Baca berita dengan sedikit iklan, klik di sini

Arsip

Hikayat Cek Pembeli Suara

Sembilan orang anggota Dewan diduga mencairkan sendiri cek yang mereka terima setelah pemilihan Deputi Gubernur Senior Bank Indonesia empat tahun lalu. Sebagian anggota menguangkannya melalui kerabat mereka. Uang Rp 20 miliar lebih itu diduga berhulu dari Bank Artha Graha. Tomy Winata membantah.

22 September 2008 | 00.00 WIB

Image of Tempo
Perbesar
head3731.jpg

Baca berita dengan sedikit iklan, klik di sini

KOMISI Pemberantasan Korupsi akan kembali dikunjungi banyak anggota Dewan Perwakilan Rakyat. Bukan untuk kunjungan kerja atau studi banding, para politikus itu akan dimintai keterangan dalam dugaan penyuapan pada saat pemilihan Deputi Gubernur Senior Bank Indonesia di Komisi Keuangan dan Perbankan Dewan, empat tahun silam.

Skandal ini terbuka setelah Agus Condro Prayitno, anggota Dewan dari Partai Demokrasi Indonesia Perjuangan, mengaku menerima 10 lembar cek perjalanan senilai Rp 500 juta setelah pemilihan. Ia yakin, 41 anggota Dewan pendukung Miranda Swaray Goeltom, calon yang menang dalam voting, menerima cek serupa.

Pusat Pelaporan dan Analisis Transaksi Keuangan belakangan mengidentifikasi sumber dana dan para penerima cek. Data ini diserahkan ke Komisi Pemberantasan Korupsi dua pekan lalu. Komisi Pemberantasan Korupsi pun mulai menggelar penyelidikan. ”Akan segera ada beberapa pemanggilan,” kata Johan Budi S.P., juru bicara komisi itu.

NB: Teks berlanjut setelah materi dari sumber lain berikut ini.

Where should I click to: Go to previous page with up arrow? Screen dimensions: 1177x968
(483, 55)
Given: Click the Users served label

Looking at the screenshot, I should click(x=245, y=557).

Belum ada penjelasan dari kedua lembaga tentang nama-nama anggota Dewan yang diduga menerima aliran dana. Namun sumber Tempo yang mengetahui proses penyelidikan menyebutkan, setidaknya ada 74 lembar cek yang dicairkan sendiri oleh sembilan anggota Dewan. Selain itu, ada 71 lembar yang dicairkan oleh kerabat para politikus dari beberapa partai.

Mereka yang diduga mencairkan cek sendiri adalah Emir Moeis, Agus Condro Prayitno, Soewarno, Suratal H.W., Ni Luh Mariani Tirtasari, dan Budiningsih dari politikus PDI Perjuangan; Azhar Muchlis dan Marthin Bria Seran dari Partai Golkar; serta R. Sulistyadi dari Fraksi TNI/Polri. Dari catatan transaksi, Emir diduga hanya mencairkan empat lembar cek senilai Rp 200 juta. Yang lain menguangkan semua 10 lembar yang mereka terima.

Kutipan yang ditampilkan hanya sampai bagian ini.